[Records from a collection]
Start of Block
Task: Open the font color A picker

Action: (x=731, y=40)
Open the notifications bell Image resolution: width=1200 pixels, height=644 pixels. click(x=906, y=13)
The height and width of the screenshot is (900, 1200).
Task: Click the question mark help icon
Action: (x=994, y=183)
End of Block
Start of Block
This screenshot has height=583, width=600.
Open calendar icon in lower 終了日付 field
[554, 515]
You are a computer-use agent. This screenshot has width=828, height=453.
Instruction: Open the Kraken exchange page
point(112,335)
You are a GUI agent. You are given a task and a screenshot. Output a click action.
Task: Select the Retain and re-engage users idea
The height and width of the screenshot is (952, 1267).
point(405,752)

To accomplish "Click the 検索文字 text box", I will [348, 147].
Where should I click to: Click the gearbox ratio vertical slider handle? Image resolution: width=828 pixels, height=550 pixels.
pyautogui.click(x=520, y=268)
End of Block
Start of Block
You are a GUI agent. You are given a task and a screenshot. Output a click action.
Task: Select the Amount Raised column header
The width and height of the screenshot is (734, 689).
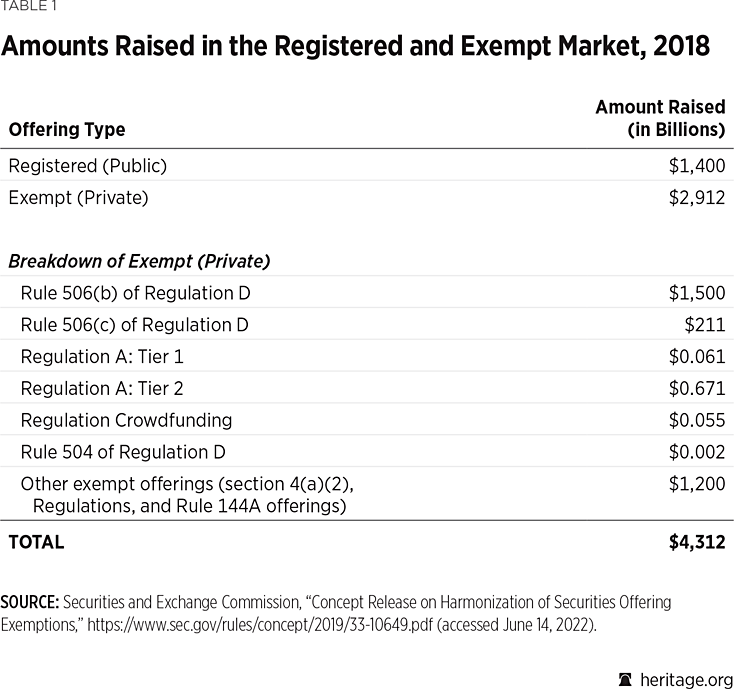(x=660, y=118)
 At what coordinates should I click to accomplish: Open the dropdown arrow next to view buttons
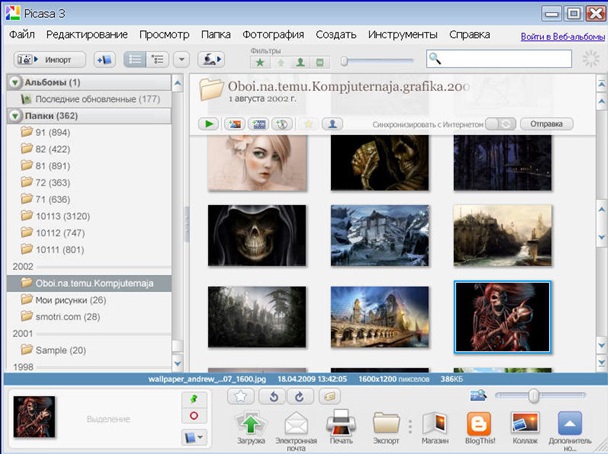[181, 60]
End of Block
* **Brief**
When a line of the records above contains the string "Select", count it once; then give the total and nothing else.

* **Your solution**
2